Este fenómeno no es trivial: muchos presidentes han ejercido un poder considerable, han ocupado despachos, han tenido maquinaría institucional, pero al salir del cargo su voz se desvanece. La estructura sigue, su mandato no. Con Uribe la dinámica es distinta: aunque su aparato formal ya no esté, su huella continúa visible.
¿Cómo interpretar esto para el futuro político de Colombia? Quien aspire a contar con legitimidad en la arena nacional no podrá ignorar esa autoridad silenciosa que aún actúa como parámetro.
En palabras más claras, si una alternativa política desea ganar atracción, deberá pasar, directa o indirectamente, por el escenario en el que Álvaro Uribe sigue influyendo. Y eso lo convierte en un actor determinante para los comicios de 2026: ya no en calidad de gobernante, sino de referente.
En la era del populismo, de las candidaturas volátiles y de las promesas efímeras, esta permanencia autoridad-legitimada adquiere valor estratégico. La lección de Weber resuena: el poder puede desaparecer con el cargo; la autoridad no. Y en Colombia, la distinción importa más de lo que muchos suponen.
La historia política de Colombia ofrece pocos ejemplos de quienes hayan conquistado la autoridad duradera sin depender exclusivamente del poder institucional. Álvaro Uribe Vélez es uno de ellos. Su trayectoria ilustra que gobernar va más allá de mandar: también es inspirar, perseverar, legítimamente permanecer. En tiempos tan convulsos como los nuestros, ese tipo de autoridad puede marcar el rumbo, como lo marcan en muchas familias los padres o abuelos que nos enseñaron a ser y dar ejemplo para construir descendencias sanas.

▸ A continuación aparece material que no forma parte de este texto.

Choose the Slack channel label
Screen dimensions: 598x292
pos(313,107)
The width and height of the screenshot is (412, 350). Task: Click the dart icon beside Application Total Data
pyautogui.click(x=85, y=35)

Por eso, Álvaro Uribe es el eco que aún mueve a Colombia y, al analizar el contexto nacional, quien más impregnada está de ése legado, hoy sacude agenda de medios, domina orgánicamente (sin pagar) en las redes sociales y genera opinión cada vez que habla, denuncia o debate es la generala Cabal. Tal vez, moleste su estilo de aclarar mentiras porque sus palabras son “sin anestesia y con dolor”. A Cabal, como a Uribe, no le cabe el engaño o la traición. Son seres que, no sólo profesan, viven los principios, pero de manera diferente dicen lo que piensan.
María Fernanda Cabal, es una generala con sello propio, y es del legado de Uribe. Por muchos motivos es considerada la presidente que Colombia necesita y merece. Sin desconocer maquinarias que se moverán para dejar a un lado a la oposición.